JEP 254: Compact Strings thoughts: character ranges outside ASCII + EASCII blocks

Thu Sep 24 22:01:57 UTC 2015

[Some of this is may simple or prohibitively tricksy depending on alignment
constraints (even though it's restricted to Prime Multilingual Plane :-) ]

For some not un-realistic use cases, the most significant bytes for all the
characters in a string are identical, even if the string is non-latin. For
example, all the characters may be in the range U+0400--U+04FF, or
U+0500--U+05FF.
In these cases, it may be feasible to save the upper byte, then splat it
into place when reconstituting the UTF-16 chars.

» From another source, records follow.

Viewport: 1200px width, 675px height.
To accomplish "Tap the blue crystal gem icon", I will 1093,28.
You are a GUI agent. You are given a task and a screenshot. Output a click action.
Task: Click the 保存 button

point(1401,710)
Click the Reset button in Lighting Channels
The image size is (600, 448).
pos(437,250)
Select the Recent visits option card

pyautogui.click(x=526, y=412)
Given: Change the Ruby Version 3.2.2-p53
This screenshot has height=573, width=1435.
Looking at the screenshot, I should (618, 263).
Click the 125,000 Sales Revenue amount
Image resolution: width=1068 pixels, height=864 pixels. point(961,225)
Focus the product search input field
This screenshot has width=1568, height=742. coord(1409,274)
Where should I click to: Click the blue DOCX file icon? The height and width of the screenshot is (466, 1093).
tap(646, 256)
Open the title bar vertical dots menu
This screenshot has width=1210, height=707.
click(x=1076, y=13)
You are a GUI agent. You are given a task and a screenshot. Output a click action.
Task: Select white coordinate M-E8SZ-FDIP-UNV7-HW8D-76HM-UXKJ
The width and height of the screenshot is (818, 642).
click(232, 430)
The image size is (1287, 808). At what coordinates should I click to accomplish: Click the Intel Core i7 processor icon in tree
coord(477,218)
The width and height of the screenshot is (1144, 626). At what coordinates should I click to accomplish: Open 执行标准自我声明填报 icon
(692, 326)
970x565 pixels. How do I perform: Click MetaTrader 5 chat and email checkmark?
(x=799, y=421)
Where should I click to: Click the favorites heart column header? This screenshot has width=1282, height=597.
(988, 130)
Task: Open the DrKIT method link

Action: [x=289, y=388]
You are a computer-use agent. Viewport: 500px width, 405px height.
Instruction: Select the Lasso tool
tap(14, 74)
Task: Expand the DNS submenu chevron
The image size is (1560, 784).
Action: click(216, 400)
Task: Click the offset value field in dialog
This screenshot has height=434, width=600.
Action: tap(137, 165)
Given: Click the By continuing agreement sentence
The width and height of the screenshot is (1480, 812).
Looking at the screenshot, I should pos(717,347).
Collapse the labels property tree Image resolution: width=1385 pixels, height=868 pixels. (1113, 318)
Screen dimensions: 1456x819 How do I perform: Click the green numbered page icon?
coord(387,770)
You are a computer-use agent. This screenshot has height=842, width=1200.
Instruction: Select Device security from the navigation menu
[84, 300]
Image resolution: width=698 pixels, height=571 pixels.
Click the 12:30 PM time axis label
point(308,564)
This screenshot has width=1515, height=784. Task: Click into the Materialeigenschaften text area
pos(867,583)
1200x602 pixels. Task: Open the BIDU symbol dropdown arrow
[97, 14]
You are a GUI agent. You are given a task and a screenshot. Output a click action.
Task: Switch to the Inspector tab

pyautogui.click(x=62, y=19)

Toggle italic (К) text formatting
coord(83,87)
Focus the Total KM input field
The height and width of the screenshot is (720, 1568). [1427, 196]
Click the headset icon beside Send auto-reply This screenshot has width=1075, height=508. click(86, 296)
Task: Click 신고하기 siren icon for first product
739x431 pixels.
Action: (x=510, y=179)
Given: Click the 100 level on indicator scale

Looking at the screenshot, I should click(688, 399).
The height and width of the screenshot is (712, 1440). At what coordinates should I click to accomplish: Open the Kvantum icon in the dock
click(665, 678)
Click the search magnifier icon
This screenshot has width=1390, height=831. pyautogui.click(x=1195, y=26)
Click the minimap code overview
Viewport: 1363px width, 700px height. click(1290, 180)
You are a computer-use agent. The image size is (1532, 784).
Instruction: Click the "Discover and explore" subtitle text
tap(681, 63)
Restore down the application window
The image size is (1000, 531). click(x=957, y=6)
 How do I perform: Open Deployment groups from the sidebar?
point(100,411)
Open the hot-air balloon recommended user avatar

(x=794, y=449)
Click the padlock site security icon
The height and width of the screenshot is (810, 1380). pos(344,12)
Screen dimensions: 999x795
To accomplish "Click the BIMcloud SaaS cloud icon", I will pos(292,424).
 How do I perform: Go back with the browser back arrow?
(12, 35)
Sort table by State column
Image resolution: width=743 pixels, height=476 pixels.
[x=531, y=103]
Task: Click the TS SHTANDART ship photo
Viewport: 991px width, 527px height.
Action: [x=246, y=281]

Because of the assignment of unicode code-points, this technique is not as
big as win as it might have been. Unlike (e.g.) 8859-5 or 8859-8, there are
no punctuation marks, digits, or whitespace characters, which restricts use
cases to very short strings (the lack of whitespace is the biggest
problem). For the 254-like coding system I was experimenting with,  for the
cases were I didn't fall back to UTF-16, the savings were overwhelmed by
the cost of  header words and padding.

It is possible to handle some of these mixtures, on some architectures,
without resorting to LUTs or branches, but that's well in to  non-goal
territory for JEP-254. There might be some useful win just from being able
to have an offset to be added to the packed value based if the  high-bit is
set or not.  Anyone here from Москва?

Simon
p.s.
   As part of the replacement for sun.misc.Unsafe, could we get a
jdk.infernal/...ABitDodgy, which would allow the full set of SIMD
instructions to be generated in an architecture independent fashion? (By
architecture independent I mean if you ask for a NEON instruction on an
amd64, or an SSE 4.2 string primitive on SPARC, that's what gets emitted).